-- ACTIVITY --
Below are records that must be duplicated exactly.

Top of DATA SECTION

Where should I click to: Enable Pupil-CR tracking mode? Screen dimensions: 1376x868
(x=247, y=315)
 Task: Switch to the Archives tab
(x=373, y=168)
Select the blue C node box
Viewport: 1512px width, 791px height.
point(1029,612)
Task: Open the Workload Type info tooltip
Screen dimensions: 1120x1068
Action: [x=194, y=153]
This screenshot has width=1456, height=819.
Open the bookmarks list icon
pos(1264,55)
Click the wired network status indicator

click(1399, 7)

Bottom of DATA SECTION

-- REPLY TO THE EXERCISE --
Where should I click to: Enable Pupil-CR tracking mode? Screen dimensions: 1376x868
(x=247, y=315)
 Task: Switch to the Archives tab
(x=373, y=168)
Select the blue C node box
Viewport: 1512px width, 791px height.
point(1029,612)
Task: Open the Workload Type info tooltip
Screen dimensions: 1120x1068
Action: [x=194, y=153]
This screenshot has width=1456, height=819.
Open the bookmarks list icon
pos(1264,55)
Click the wired network status indicator

click(1399, 7)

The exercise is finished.